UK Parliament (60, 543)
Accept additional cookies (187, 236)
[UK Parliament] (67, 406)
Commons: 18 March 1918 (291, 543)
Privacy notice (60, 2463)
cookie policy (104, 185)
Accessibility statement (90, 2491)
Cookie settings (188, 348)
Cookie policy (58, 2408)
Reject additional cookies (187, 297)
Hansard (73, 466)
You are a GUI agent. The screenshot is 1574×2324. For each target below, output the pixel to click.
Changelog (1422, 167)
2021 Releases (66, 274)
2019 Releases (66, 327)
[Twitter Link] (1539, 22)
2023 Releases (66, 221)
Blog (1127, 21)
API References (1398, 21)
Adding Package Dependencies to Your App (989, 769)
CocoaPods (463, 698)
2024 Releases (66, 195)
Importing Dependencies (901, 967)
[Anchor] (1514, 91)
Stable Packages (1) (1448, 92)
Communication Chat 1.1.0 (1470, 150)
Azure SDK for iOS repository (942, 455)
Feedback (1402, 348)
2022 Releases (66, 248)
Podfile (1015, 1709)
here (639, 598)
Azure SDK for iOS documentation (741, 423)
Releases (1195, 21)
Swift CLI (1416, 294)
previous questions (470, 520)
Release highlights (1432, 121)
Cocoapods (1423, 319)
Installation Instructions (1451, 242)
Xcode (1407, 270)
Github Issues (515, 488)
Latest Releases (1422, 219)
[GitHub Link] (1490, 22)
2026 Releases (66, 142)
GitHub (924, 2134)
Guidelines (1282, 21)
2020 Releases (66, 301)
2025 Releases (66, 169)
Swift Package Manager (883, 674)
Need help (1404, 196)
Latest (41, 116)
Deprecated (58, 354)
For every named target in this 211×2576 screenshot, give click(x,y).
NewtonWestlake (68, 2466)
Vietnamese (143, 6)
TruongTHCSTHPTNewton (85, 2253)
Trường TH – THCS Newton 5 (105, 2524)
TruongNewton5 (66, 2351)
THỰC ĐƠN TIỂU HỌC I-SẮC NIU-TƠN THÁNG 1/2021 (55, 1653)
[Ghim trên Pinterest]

* **What you need to do**: The lines above that hold the word "click" need counting; write the count and nothing more.

* **Problem solution**: 2